## [INPUT FOR THIS TASK]
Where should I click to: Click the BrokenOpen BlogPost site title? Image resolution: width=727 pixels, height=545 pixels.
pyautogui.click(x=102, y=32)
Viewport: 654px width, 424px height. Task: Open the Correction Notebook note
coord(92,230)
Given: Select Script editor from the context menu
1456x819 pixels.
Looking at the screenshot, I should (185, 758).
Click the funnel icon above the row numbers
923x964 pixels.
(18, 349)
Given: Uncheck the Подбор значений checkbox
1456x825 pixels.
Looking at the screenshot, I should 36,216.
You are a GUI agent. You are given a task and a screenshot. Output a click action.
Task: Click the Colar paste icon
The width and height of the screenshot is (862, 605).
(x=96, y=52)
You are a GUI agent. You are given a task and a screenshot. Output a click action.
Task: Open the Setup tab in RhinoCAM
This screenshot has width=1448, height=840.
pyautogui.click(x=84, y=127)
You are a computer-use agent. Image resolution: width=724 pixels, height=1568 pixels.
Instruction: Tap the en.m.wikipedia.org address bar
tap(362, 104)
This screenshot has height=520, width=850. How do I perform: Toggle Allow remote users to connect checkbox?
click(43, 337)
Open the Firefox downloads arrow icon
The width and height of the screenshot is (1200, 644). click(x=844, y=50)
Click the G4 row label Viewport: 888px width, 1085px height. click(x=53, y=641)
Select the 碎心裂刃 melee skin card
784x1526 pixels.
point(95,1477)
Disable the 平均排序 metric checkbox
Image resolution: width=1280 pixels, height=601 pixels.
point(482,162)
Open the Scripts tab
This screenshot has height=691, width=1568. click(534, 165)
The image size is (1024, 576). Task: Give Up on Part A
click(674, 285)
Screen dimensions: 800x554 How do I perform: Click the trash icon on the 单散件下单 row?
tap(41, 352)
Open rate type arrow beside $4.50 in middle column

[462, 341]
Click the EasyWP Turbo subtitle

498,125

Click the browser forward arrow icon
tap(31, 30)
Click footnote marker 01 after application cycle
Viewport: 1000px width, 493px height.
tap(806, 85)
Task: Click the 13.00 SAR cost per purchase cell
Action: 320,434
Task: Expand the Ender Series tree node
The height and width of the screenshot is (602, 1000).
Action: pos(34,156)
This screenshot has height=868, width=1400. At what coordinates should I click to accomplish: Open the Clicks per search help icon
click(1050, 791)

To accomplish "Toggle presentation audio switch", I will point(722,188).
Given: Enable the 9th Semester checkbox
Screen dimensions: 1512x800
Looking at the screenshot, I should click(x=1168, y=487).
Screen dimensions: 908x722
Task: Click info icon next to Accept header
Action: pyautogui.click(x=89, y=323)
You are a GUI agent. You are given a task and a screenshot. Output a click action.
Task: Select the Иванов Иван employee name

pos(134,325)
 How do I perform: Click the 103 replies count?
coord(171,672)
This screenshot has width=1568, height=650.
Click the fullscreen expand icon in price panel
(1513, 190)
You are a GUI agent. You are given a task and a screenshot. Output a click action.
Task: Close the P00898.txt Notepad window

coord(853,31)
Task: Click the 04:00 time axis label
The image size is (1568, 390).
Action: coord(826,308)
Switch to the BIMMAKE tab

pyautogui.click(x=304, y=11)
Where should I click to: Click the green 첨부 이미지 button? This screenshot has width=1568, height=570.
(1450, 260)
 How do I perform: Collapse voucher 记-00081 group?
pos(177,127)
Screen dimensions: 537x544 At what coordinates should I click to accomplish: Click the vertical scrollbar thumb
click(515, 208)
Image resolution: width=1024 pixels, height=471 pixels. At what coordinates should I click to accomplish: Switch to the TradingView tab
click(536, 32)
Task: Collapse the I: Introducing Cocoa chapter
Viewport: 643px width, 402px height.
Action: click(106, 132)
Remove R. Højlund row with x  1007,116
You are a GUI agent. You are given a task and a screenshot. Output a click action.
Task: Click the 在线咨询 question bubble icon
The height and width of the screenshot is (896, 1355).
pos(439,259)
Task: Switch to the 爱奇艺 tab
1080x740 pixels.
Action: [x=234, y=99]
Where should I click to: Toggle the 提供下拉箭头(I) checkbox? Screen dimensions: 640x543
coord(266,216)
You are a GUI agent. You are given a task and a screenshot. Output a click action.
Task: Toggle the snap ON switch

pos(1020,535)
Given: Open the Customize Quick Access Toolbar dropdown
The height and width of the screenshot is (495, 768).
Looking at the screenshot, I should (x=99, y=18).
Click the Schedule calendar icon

## [TASK DIRECTIONS]
Each of the entries above is to be repeated exactly.

## [RESULT OF THIS EXERCISE]
Where should I click to: Click the BrokenOpen BlogPost site title? Image resolution: width=727 pixels, height=545 pixels.
pyautogui.click(x=102, y=32)
Viewport: 654px width, 424px height. Task: Open the Correction Notebook note
coord(92,230)
Given: Select Script editor from the context menu
1456x819 pixels.
Looking at the screenshot, I should (185, 758).
Click the funnel icon above the row numbers
923x964 pixels.
(18, 349)
Given: Uncheck the Подбор значений checkbox
1456x825 pixels.
Looking at the screenshot, I should 36,216.
You are a GUI agent. You are given a task and a screenshot. Output a click action.
Task: Click the Colar paste icon
The width and height of the screenshot is (862, 605).
(x=96, y=52)
You are a GUI agent. You are given a task and a screenshot. Output a click action.
Task: Open the Setup tab in RhinoCAM
This screenshot has width=1448, height=840.
pyautogui.click(x=84, y=127)
You are a computer-use agent. Image resolution: width=724 pixels, height=1568 pixels.
Instruction: Tap the en.m.wikipedia.org address bar
tap(362, 104)
This screenshot has height=520, width=850. How do I perform: Toggle Allow remote users to connect checkbox?
click(43, 337)
Open the Firefox downloads arrow icon
The width and height of the screenshot is (1200, 644). click(x=844, y=50)
Click the G4 row label Viewport: 888px width, 1085px height. click(x=53, y=641)
Select the 碎心裂刃 melee skin card
784x1526 pixels.
point(95,1477)
Disable the 平均排序 metric checkbox
Image resolution: width=1280 pixels, height=601 pixels.
point(482,162)
Open the Scripts tab
This screenshot has height=691, width=1568. click(534, 165)
The image size is (1024, 576). Task: Give Up on Part A
click(674, 285)
Screen dimensions: 800x554 How do I perform: Click the trash icon on the 单散件下单 row?
tap(41, 352)
Open rate type arrow beside $4.50 in middle column

[462, 341]
Click the EasyWP Turbo subtitle

498,125

Click the browser forward arrow icon
tap(31, 30)
Click footnote marker 01 after application cycle
Viewport: 1000px width, 493px height.
tap(806, 85)
Task: Click the 13.00 SAR cost per purchase cell
Action: 320,434
Task: Expand the Ender Series tree node
The height and width of the screenshot is (602, 1000).
Action: pos(34,156)
This screenshot has height=868, width=1400. At what coordinates should I click to accomplish: Open the Clicks per search help icon
click(1050, 791)

To accomplish "Toggle presentation audio switch", I will point(722,188).
Given: Enable the 9th Semester checkbox
Screen dimensions: 1512x800
Looking at the screenshot, I should click(x=1168, y=487).
Screen dimensions: 908x722
Task: Click info icon next to Accept header
Action: pyautogui.click(x=89, y=323)
You are a GUI agent. You are given a task and a screenshot. Output a click action.
Task: Select the Иванов Иван employee name

pos(134,325)
 How do I perform: Click the 103 replies count?
coord(171,672)
This screenshot has width=1568, height=650.
Click the fullscreen expand icon in price panel
(1513, 190)
You are a GUI agent. You are given a task and a screenshot. Output a click action.
Task: Close the P00898.txt Notepad window

coord(853,31)
Task: Click the 04:00 time axis label
The image size is (1568, 390).
Action: coord(826,308)
Switch to the BIMMAKE tab

pyautogui.click(x=304, y=11)
Where should I click to: Click the green 첨부 이미지 button? This screenshot has width=1568, height=570.
(1450, 260)
 How do I perform: Collapse voucher 记-00081 group?
pos(177,127)
Screen dimensions: 537x544 At what coordinates should I click to accomplish: Click the vertical scrollbar thumb
click(515, 208)
Image resolution: width=1024 pixels, height=471 pixels. At what coordinates should I click to accomplish: Switch to the TradingView tab
click(536, 32)
Task: Collapse the I: Introducing Cocoa chapter
Viewport: 643px width, 402px height.
Action: click(106, 132)
Remove R. Højlund row with x  1007,116
You are a GUI agent. You are given a task and a screenshot. Output a click action.
Task: Click the 在线咨询 question bubble icon
The height and width of the screenshot is (896, 1355).
pos(439,259)
Task: Switch to the 爱奇艺 tab
1080x740 pixels.
Action: [x=234, y=99]
Where should I click to: Toggle the 提供下拉箭头(I) checkbox? Screen dimensions: 640x543
coord(266,216)
You are a GUI agent. You are given a task and a screenshot. Output a click action.
Task: Toggle the snap ON switch

pos(1020,535)
Given: Open the Customize Quick Access Toolbar dropdown
The height and width of the screenshot is (495, 768).
Looking at the screenshot, I should (x=99, y=18).
Click the Schedule calendar icon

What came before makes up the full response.